BEGIN PROVIDED INFORMATION
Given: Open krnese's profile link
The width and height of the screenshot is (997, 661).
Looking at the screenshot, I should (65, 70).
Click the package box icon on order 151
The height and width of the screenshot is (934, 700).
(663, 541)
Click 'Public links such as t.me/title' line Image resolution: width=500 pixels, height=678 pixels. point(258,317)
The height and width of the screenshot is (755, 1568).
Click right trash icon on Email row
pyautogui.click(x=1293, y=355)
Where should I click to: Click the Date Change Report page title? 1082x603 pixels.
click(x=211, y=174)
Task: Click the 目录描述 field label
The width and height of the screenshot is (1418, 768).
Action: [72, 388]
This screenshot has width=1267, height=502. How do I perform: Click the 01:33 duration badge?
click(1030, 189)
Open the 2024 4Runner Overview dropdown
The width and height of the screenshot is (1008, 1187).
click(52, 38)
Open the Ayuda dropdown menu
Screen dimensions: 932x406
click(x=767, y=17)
END PROVIDED INFORMATION
Echo back all of the lines above exactly as they appear.

Given: Open krnese's profile link
The width and height of the screenshot is (997, 661).
Looking at the screenshot, I should (65, 70).
Click the package box icon on order 151
The height and width of the screenshot is (934, 700).
(663, 541)
Click 'Public links such as t.me/title' line Image resolution: width=500 pixels, height=678 pixels. point(258,317)
The height and width of the screenshot is (755, 1568).
Click right trash icon on Email row
pyautogui.click(x=1293, y=355)
Where should I click to: Click the Date Change Report page title? 1082x603 pixels.
click(x=211, y=174)
Task: Click the 目录描述 field label
The width and height of the screenshot is (1418, 768).
Action: [72, 388]
This screenshot has width=1267, height=502. How do I perform: Click the 01:33 duration badge?
click(1030, 189)
Open the 2024 4Runner Overview dropdown
The width and height of the screenshot is (1008, 1187).
click(52, 38)
Open the Ayuda dropdown menu
Screen dimensions: 932x406
click(x=767, y=17)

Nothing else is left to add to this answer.